Rete No Guerre - 1° Maggio 2008: Festa dei Lavoratori

Comunicato di adesione al corteo di Città Migrante

Reggio Emilia - Giovedì 17 aprile 2008
Rete No Guerre nasce a Reggio Emilia dopo l’esplosione del movimento vicentino No Dal Molin, per porsi in città come soggetto antimilitarista, contro ogni guerra e per i diritti. Fanno parte di questa rete diverse associazioni, collettivi e singole persone che hanno scelto di lottare per giustizia, pace e uguaglianza.
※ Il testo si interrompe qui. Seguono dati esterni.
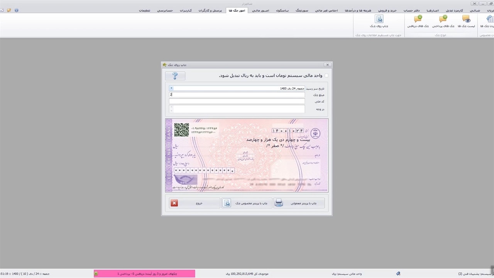
Task: Click the 'کد ملی' national code field
Action: point(237,102)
Rete No Guerre esprime la sua solidarietà a tutti i lavoratori e le lavoratrici, in particolare a tutti e tutte coloro arrivati in Italia con la speranza di condizioni di vita più dignitose.

Appoggiamo in pieno le richieste del corteo dei migranti, in marcia il primo maggio e insieme a loro chiediamo:
-  Una sanatoria generalizzata subito
-  L’abrogazione della Legge Bossi Fini
-  La rottura del legame tra permesso di soggiorno e contratto di lavoro
-  L’accesso alla casa e ad un reddito dignitoso per costruire il proprio futuro
-  La chiusura immediata di tutti i CPT
-  La possibilità di partecipare in modo attivo ed essere rappresentati nella vita sociale e politica

Accanto a queste richieste, crediamo sia indispensabile un più completo cambiamento dei rapporti di lavoro: in particolare riteniamo necessario che si provveda realmente all’eliminazione del lavoro nero, a cui spesso sono costretti i soggetti più deboli o facilmente ricattabili.

Diciamo no alla legge 30 e al lavoro precario, piaga che colpisce gran numero di lavoratrici e lavoratori italiani e stranieri e che ci impedisce di pensare il nostro futuro.

Chiediamo il riconoscimento del diritto di cittadinanza per tutti e riteniamo disumano il costringere esseri umani a interminabili file e giri burocratici, per ottenere un permesso di soggiorno in continua scadenza.

Chiediamo il rispetto della dignità umana, calpestata nei CPT, chiediamo il rispetto dei diritti sul posto di lavoro per tutti i lavoratori e le lavoratrici.
Auspichiamo che la consapevolezza di tali diritti aiuti a creare una solidarietà che consenta di arrivare insieme ad una condizione di vita e di lavoro pienamente dignitosa.

Chiediamo che la casa non sia un bene di lusso, ma sia accessibile e se ne riconosca il diritto per tutti, controllando il mercato degli affitti e impedendo che si diffondano cifre affittuarie esorbitanti e criminali.

Chiediamo inoltre che i canali di informazione siano anch’essi maggiormente attenti e rispettosi della dignità umana, che spesso offendono e ledono attraverso un modo di fare notizia che, più che obiettivi informativi, diffonde paure e pregiudizi a scopo di lucro.